[Supplied data — start]

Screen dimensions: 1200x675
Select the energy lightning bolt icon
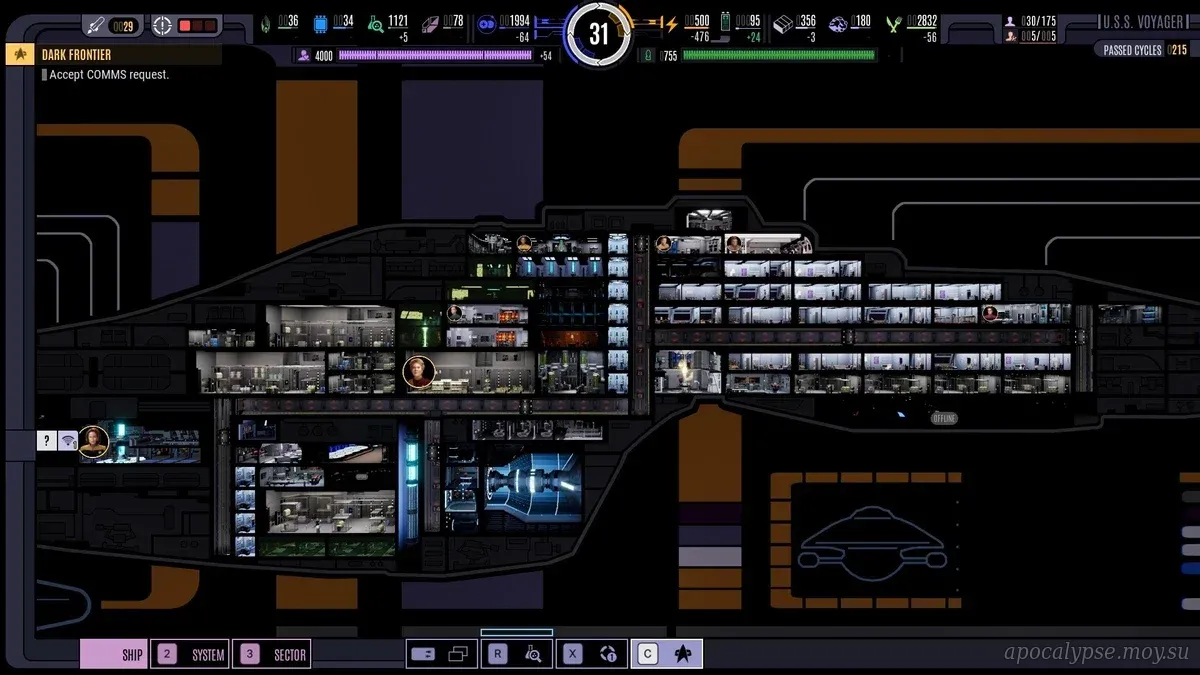671,24
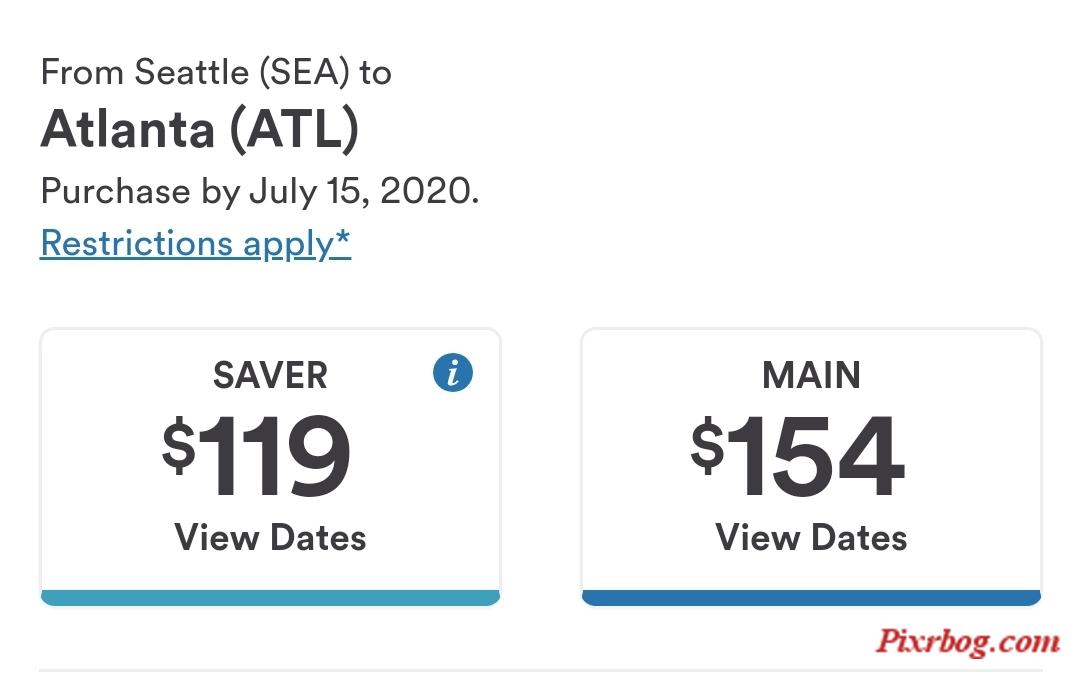This screenshot has height=674, width=1080.
Task: Click the divider line below fare cards
Action: tap(540, 669)
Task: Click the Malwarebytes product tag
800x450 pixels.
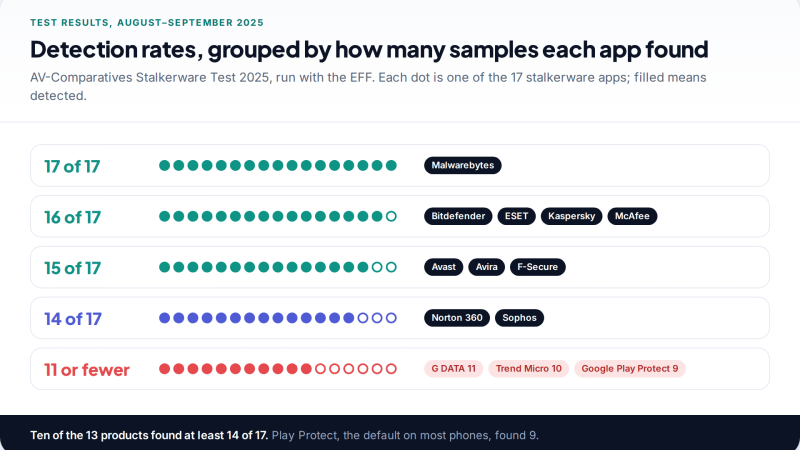Action: coord(462,165)
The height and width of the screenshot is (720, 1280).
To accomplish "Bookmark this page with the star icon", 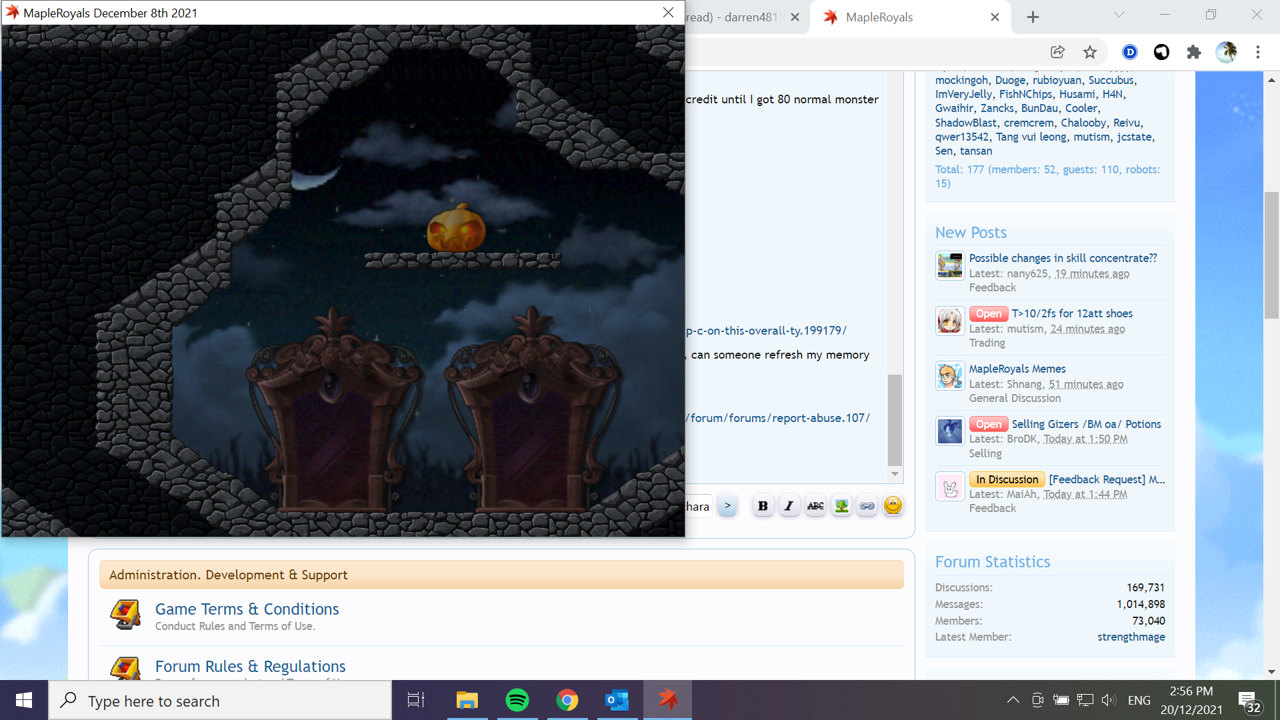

[Supplied data — finish]

• Problem details
Each entry should be copied exactly as written, though any pictures stay out.

• Result of the task
Screen dimensions: 1200x675
Select the energy lightning bolt icon
671,24
This screenshot has height=674, width=1080.
Task: Click the divider line below fare cards
Action: tap(540, 669)
Task: Click the Malwarebytes product tag
800x450 pixels.
Action: coord(462,165)
The height and width of the screenshot is (720, 1280).
To accomplish "Bookmark this page with the star icon", 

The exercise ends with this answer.